Data section:
——————
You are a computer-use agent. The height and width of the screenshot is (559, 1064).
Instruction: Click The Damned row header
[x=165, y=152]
——————
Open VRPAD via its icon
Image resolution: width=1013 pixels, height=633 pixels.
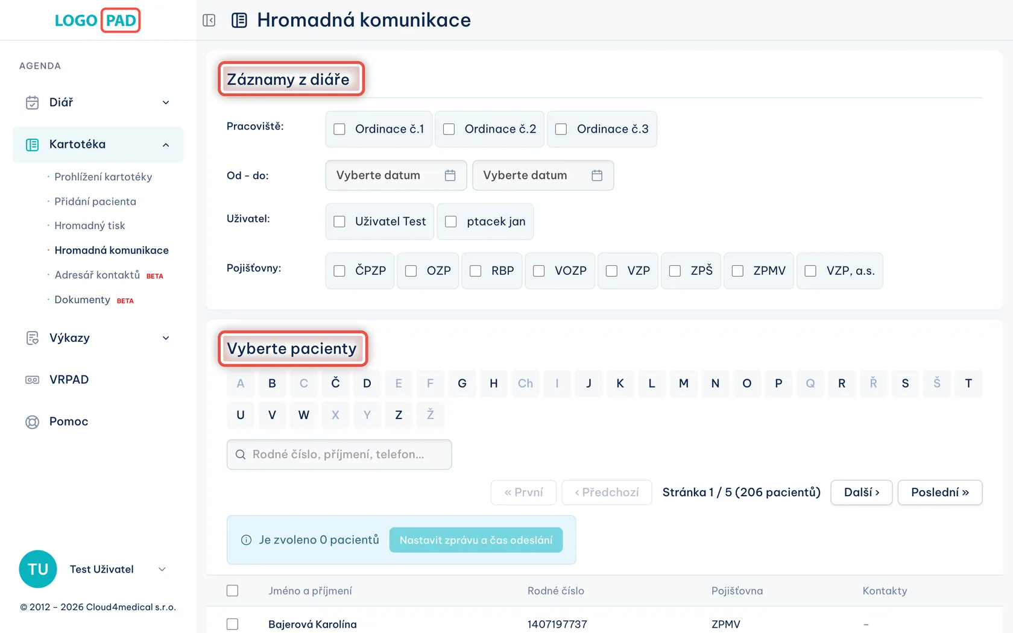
——————
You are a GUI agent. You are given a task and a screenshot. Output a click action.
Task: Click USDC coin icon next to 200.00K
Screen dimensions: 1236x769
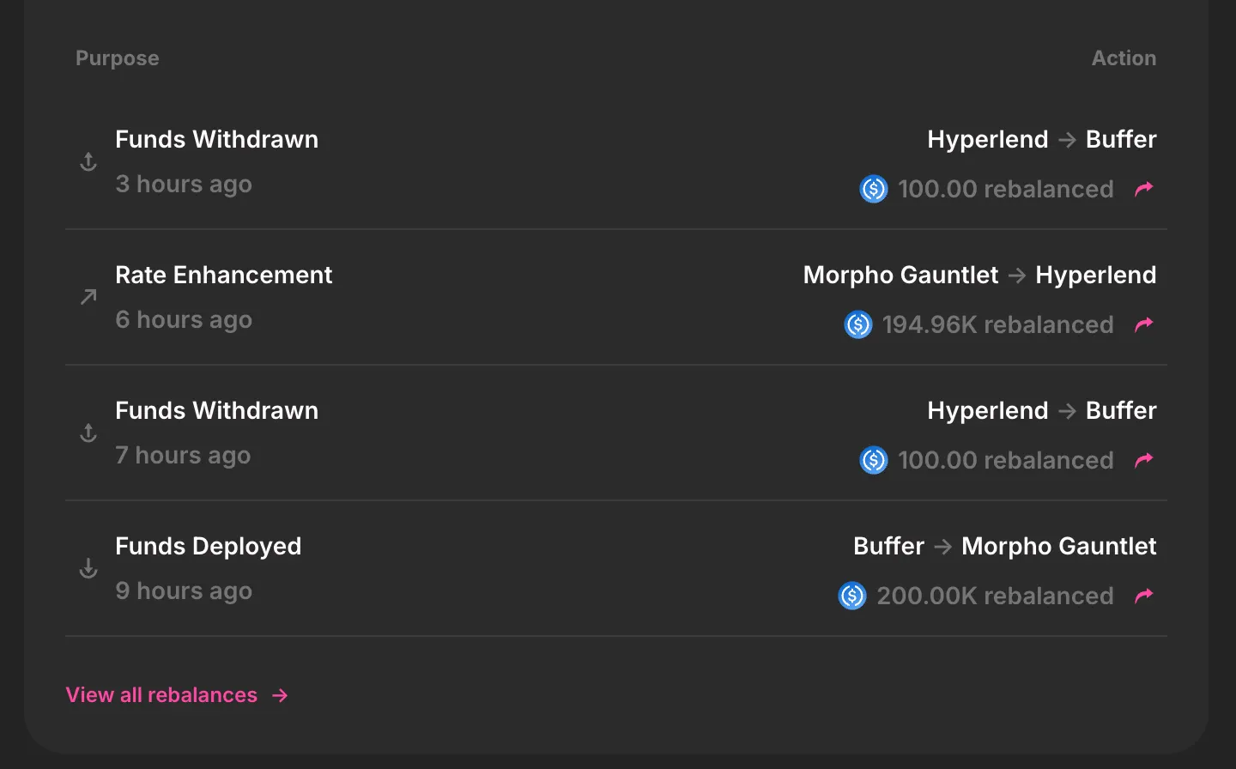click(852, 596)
——————
Assignment:
Please copy all lines of the listing in which the string "height" occurs.

Response:
You are a computer-use agent. The height and width of the screenshot is (559, 1064).
Image resolution: width=1013 pixels, height=633 pixels.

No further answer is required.